The biggest step to committing to resolve any conflict between individuals whether at work or at home or in the broader world is the power to put one’s pride aside. This concept goes to believers and non-believers alike. Here’s the thing—when we don’t do this, we are not going to learn anything from the process and really, we wouldn’t be here today talking about it. We can also choose to take the easy route by just ignoring that there is a problem in the first place and allowing the issue to eat us up inside. This may be due to the desire to keep the peace that never existed in the first place or that there may be a lack of courage. Additionally, the point is not to point fingers or determine who is at fault or who sinned greater. The greatest point is that there is an issue that needs to be resolved. That issue may stem from general misunderstandings, or that there was a lack of genuine love and concern for one another, or simply that there is no interest in building a real, genuine relationship between each other. That is all fine and everything but when there is hurt and injury involved, the issue must be addressed and tended to.

When we attentively listen by, first of all, humbling ourselves before that tough conversation and allowing for the other person to open up, we set our posture for impartiality allowing for authentic and meaningful conversation to take root. We’re giving the other person the benefit of the doubt along with giving ourselves the benefit of the doubt because there may be some points or aspects that we have missed, especially, with so much brokenness in the world. Thus, we wouldn’t know any better because some of us may have come from broken and dysfunctional homes growing up. So, the next best thing to do, in our minds, is to put our guard up and ‘protect’ ourselves from being hurt. This type of response is natural.

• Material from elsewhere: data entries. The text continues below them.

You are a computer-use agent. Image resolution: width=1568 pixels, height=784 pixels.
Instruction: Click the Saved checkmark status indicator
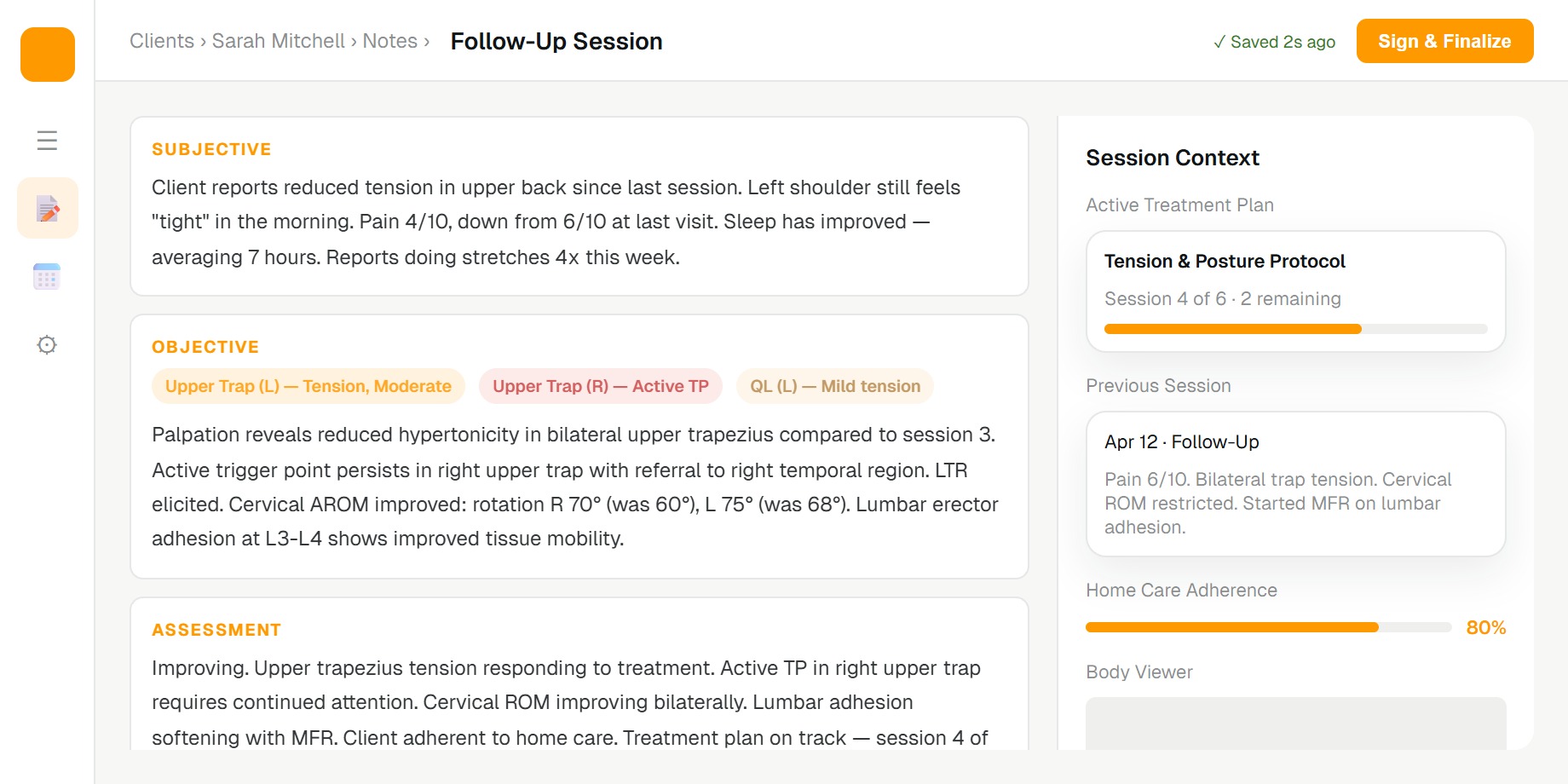click(x=1274, y=42)
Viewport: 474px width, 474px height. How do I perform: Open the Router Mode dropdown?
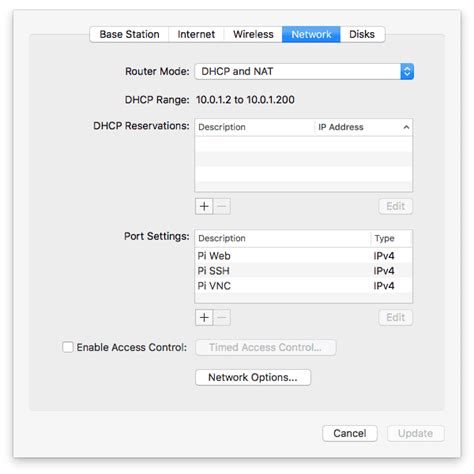304,71
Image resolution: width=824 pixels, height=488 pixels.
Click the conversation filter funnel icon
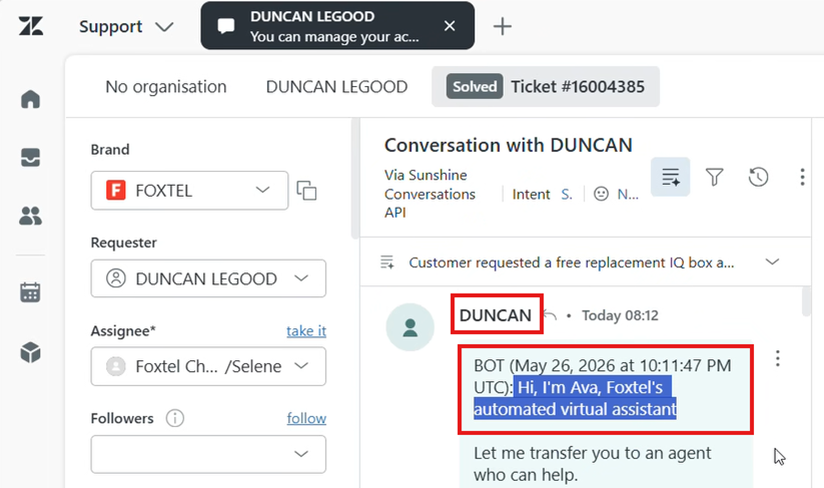pyautogui.click(x=714, y=177)
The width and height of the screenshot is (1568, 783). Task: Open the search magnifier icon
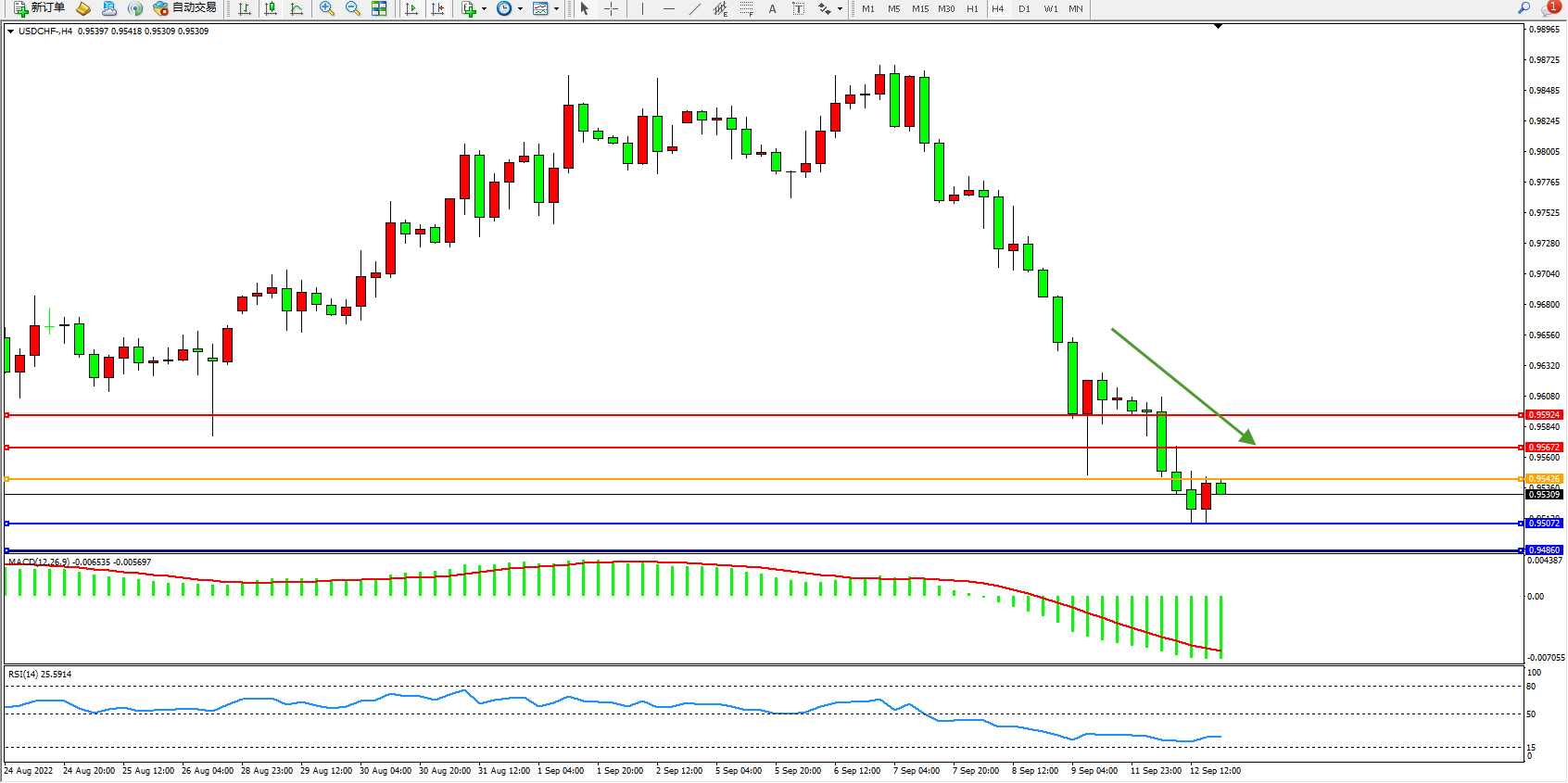click(1524, 8)
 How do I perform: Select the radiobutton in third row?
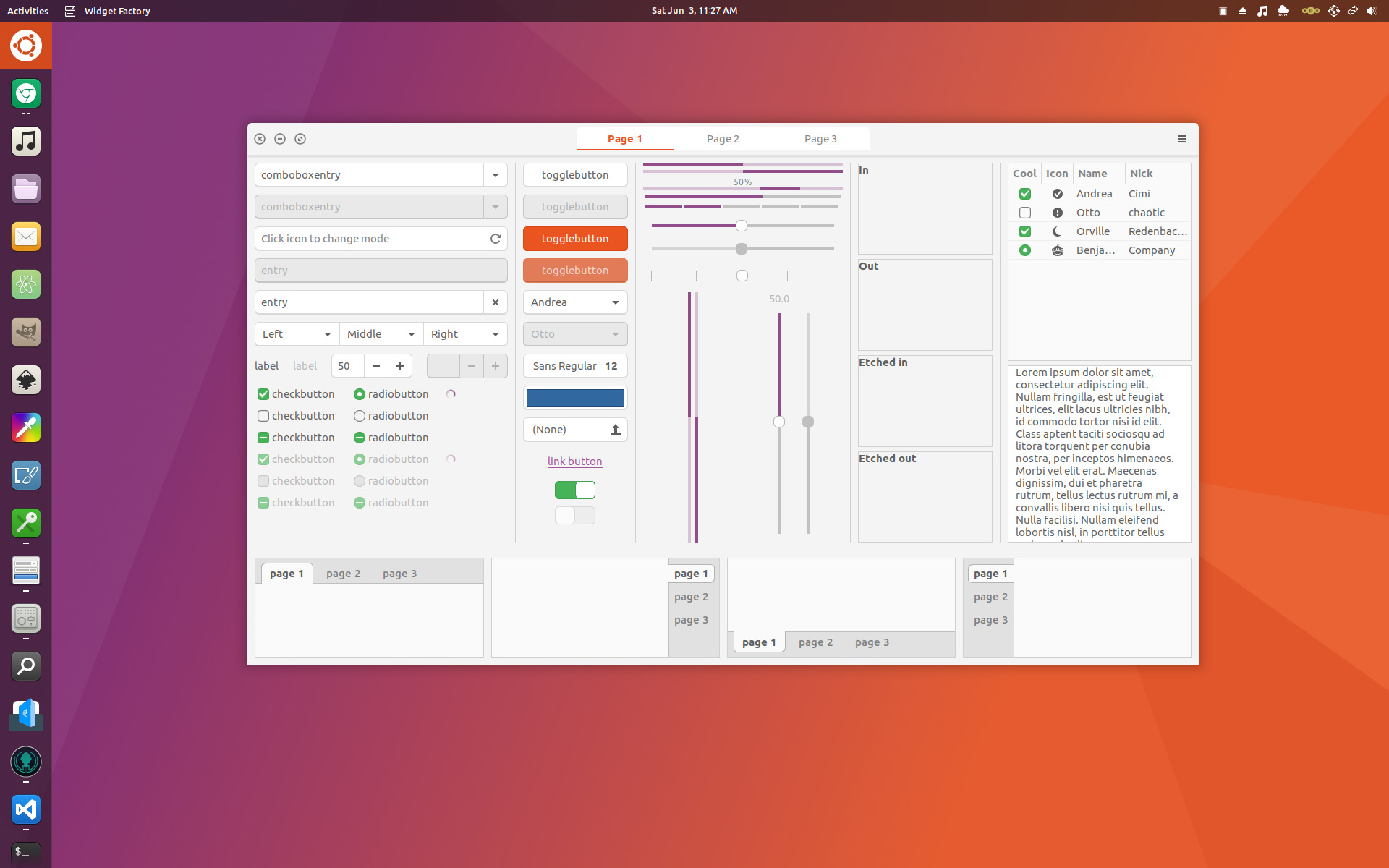359,437
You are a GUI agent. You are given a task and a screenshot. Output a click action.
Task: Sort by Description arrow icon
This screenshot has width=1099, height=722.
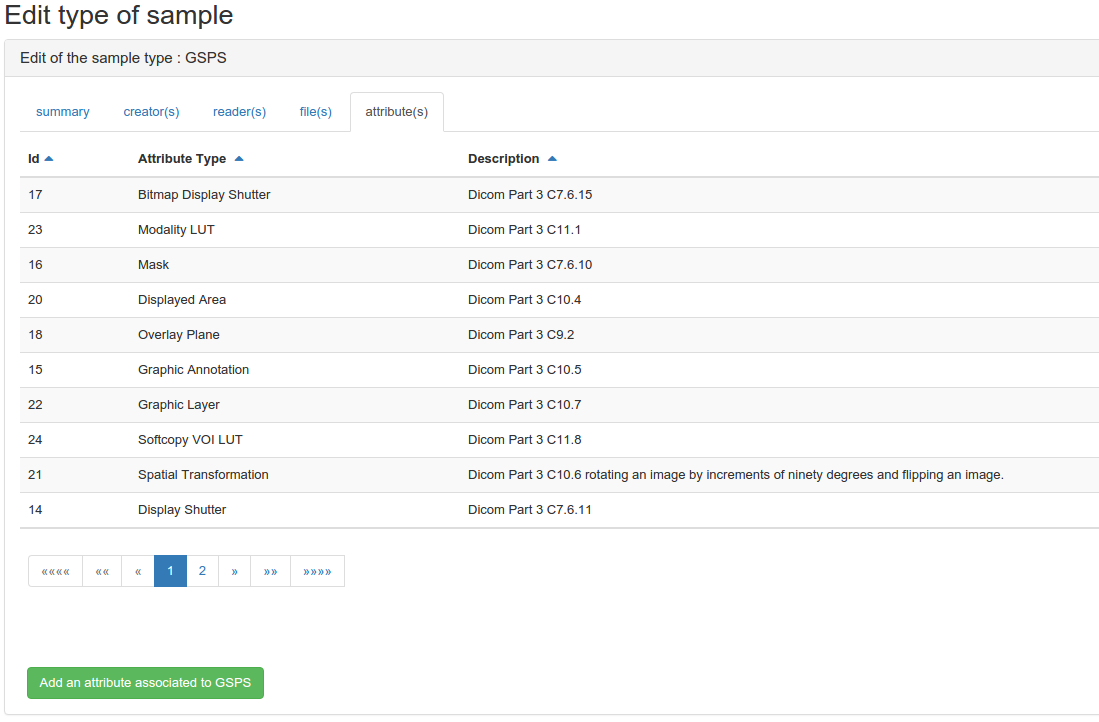[x=552, y=159]
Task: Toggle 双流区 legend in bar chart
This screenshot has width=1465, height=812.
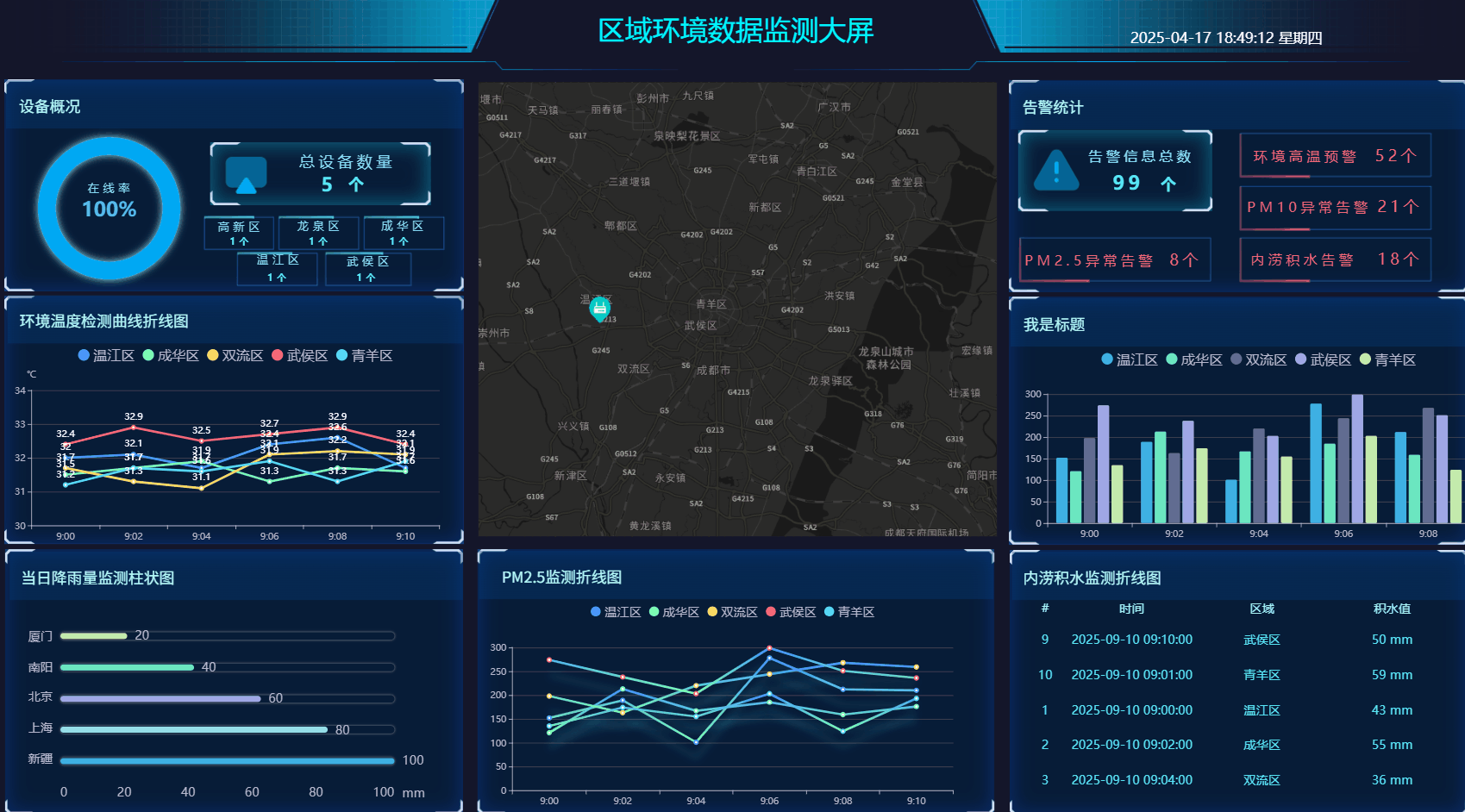Action: pos(1258,359)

But, really, at the end of the day, the question is: what if the person meant it for good and not for bad. Just like what God reminded us in His Word through the life of Joseph as told in Genesis chapters 37 through 50. Towards the latter part of Joseph’s life, his response to his brothers who tried to kill him when he was a boy was, “You intended to harm me, but God intended it for good to accomplish what is now being done, the saving of many lives.” (Genesis 50:20 NIV). Now let’s put this verse into context. As mentioned earlier, brothers and sisters quarrel, conflict comes up all the time (in one word: drama). Even from the beginning of time, we were given a classic example in the life of Joseph where he was supposed to have been murdered by his brothers but God saved him. Joseph’s loving and righteous response to his brothers, the same brothers who attempted to kill him years earlier, who later on had to put their pride aside, and are now begging the rich and powerful Joseph to feed them for they had been starving for months, is an example of how we ought to love and be as believers. Therefore, brothers and sisters, let us be reminded as Paul reminded us in Romans12:19: “Do not take revenge, my dear friends, but leave room for God’s wrath, for it is written: “It is mine to avenge; I will repay,” says the Lord.”

Through these scriptures shared here along with Joseph's life as one prime example out of the Bible, I truly hope and pray that we examine our hearts by asking God to further search our hearts. Secondly, we must ask ourselves: who in our lives where conflict resolution needs to take place in a loving and winsome way through the help of the Holy Spirit?

Then, pray for the person, pray for the situation, ask God for wisdom on how to move forward and for to show you how to address the conflict. If possible, and if the other person is willing, meet in private, and have a heart-to-heart discussion before God, who is first of all filled with unfailing love, mercy, faithfulness, fairness and forgiveness.

May the Lord bless you and keep you.